Pour beaucoup d’entre-nous, cette année 2009 sera un savant mélange de tout cela : des rires, des larmes, des projets, des surprises…
Sur fond de paysage de crise économique et de récession, nous pouvons observer la société qui prend une nouvelle direction ; société dans laquelle nous sommes acteurs et pourtant nous sentons si souvent observateurs. Et quelle est cette direction ? Va-t-elle trouver un nouvel équilibre qui permettra à chacun d’y avoir sa place ? Sera-t-elle génératrice d’un fossé qui s’agrandira entre riches et pauvres ?
Comme nous tous, j’aimerais avoir des certitudes sur l’avenir, une promesse sur laquelle m’appuyer pour envisager sereinement les 365 jours qui se profilent devant moi.

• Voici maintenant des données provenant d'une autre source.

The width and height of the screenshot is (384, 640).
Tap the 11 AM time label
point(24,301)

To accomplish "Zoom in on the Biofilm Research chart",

Cet homme si controversé me l’a donnée lorsqu’un samedi très lointain il entra dans une synagogue à Nazareth et qu’il déroula tranquillement un livre où il chercha le texte qu’il lut à l’assemblée présente ce jour là :
« L’Esprit du Seigneur est sur moi, parce qu’il m’a oint pour annoncer une bonne nouvelle aux pauvres ; Il m’a envoyé pour guérir ceux qui ont le cœur brisé, pour proclamer aux captifs la délivrance, et aux aveugles le recouvrement de la vue, pour renvoyer libres les opprimés, pour publier une année de grâce du Seigneur. »

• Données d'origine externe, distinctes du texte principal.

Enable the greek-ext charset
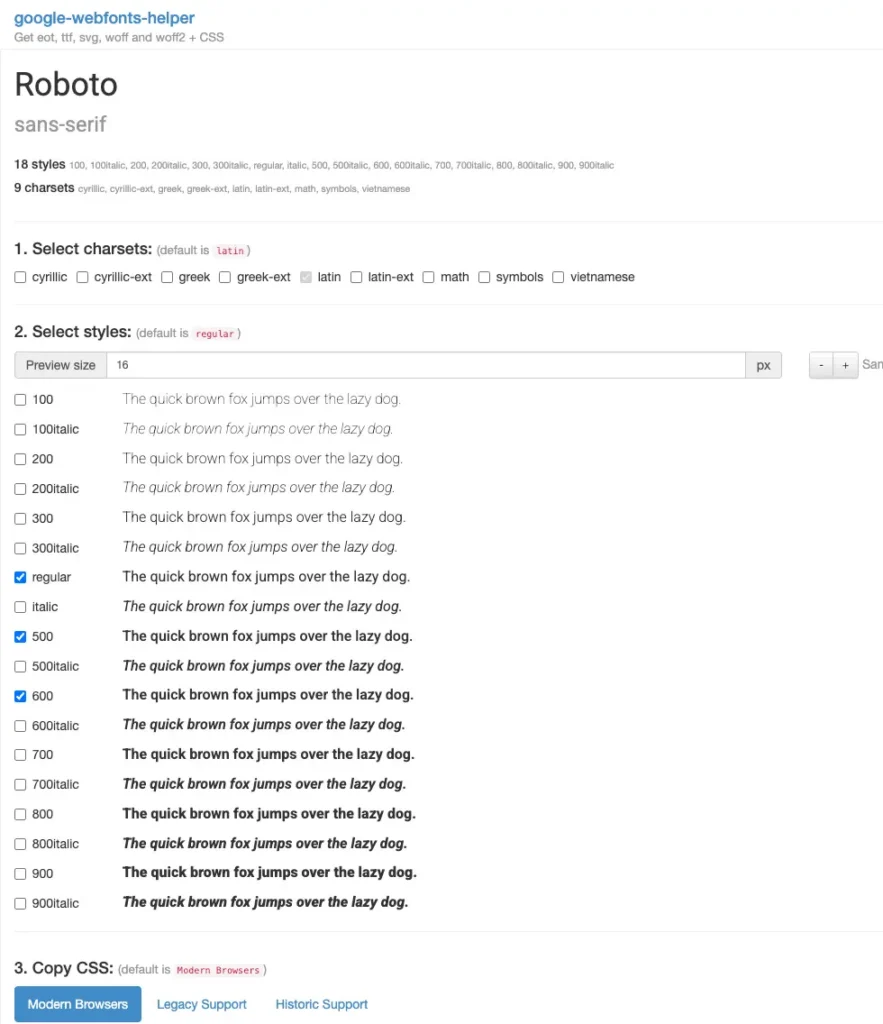This screenshot has width=883, height=1024. point(225,277)
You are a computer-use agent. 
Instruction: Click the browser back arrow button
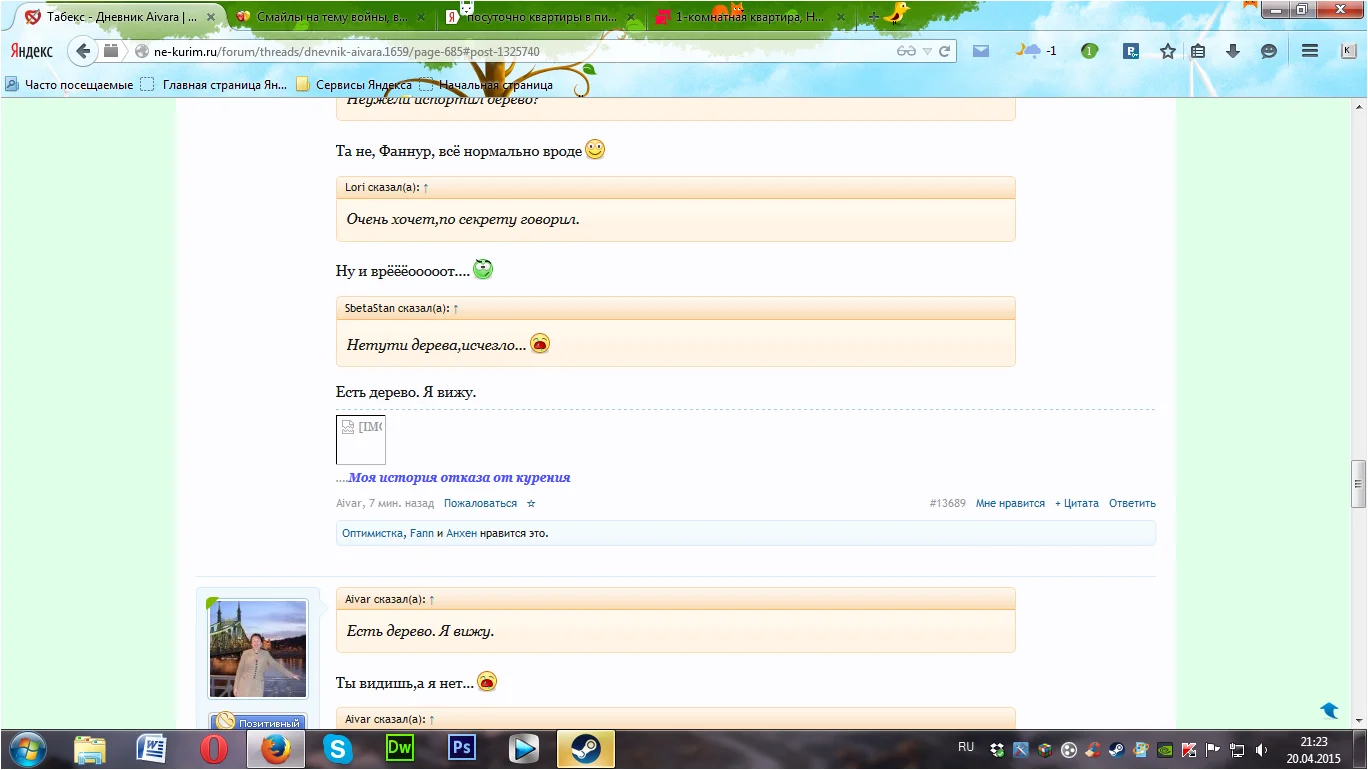coord(83,51)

Et lorsqu’il eut roulé et rendu le livre, il fit cette annonce déconcertante : « Aujourd’hui cette parole de l’Ecriture, que vous venez d’entendre, est accomplie. »
Quelle présomption de se citer comme l’accomplissement d’une promesse donnée par Dieu plusieurs centaines d’années auparavant par la bouche du prophète Esaïe ! Telle est le genre de pensée qu’ont du avoir les beaux penseurs et religieux de l’époque et qu’auraient les nôtres aujourd’hui.
En outre, dans toute Sa sagesse et Sa pédagogie, Jésus a cité incomplètement ce texte d’Esaïe, qui se poursuit comme ceci : …pour publier une année de grâce du Seigneur, Et un jour de vengeance de notre Dieu… Car oui, nous vivons dans cette année de grâce depuis plus de 2000 ans et oui aussi, Dieu tirera vengeance de Ses ennemis au temps fixé.
Notre monde est en crise ; ce mal-être que vit notre société est-il l’accomplissement de la volonté souveraine de Dieu et la préparation de ce jour de vengeance sur le péché, Dieu voulant amener chaque homme à revoir sa vie à la lumière de la Bible, ou est-elle le simple fruit de nos agissements, la récolte de ce que nous avons semé ?
Pour ma part je place la vérité entre ces deux postulats, l’interaction entre les actes de Dieu et ceux des hommes étant bien plus profonde qu’on ne l’imagine. Et reconnaissant mes limites humaines devant le mouvement de l’histoire, de notre histoire, je tourne mes regards vers cette promesse que le Fils de Dieu, Jésus, est venu accomplir pour tous ceux qui placent leur confiance en Lui :
Il est venu annoncer une bonne nouvelle aux pauvres,
Il a été envoyé pour guérir ceux qui ont le cœur brisé,
pour proclamer aux captifs la délivrance,
et aux aveugles le recouvrement de la vue,
pour renvoyer libres les opprimés,
pour publier une année de grâce du Seigneur.
Mon désir pour chacun de vous est que 2009 soit la réalisation de cette année de grâce du Seigneur, que vous puissiez entrer plus intimement dans la connaissance de Celui qui a tout accompli dans Son humanité si fragile et Sa divinité si parfaite.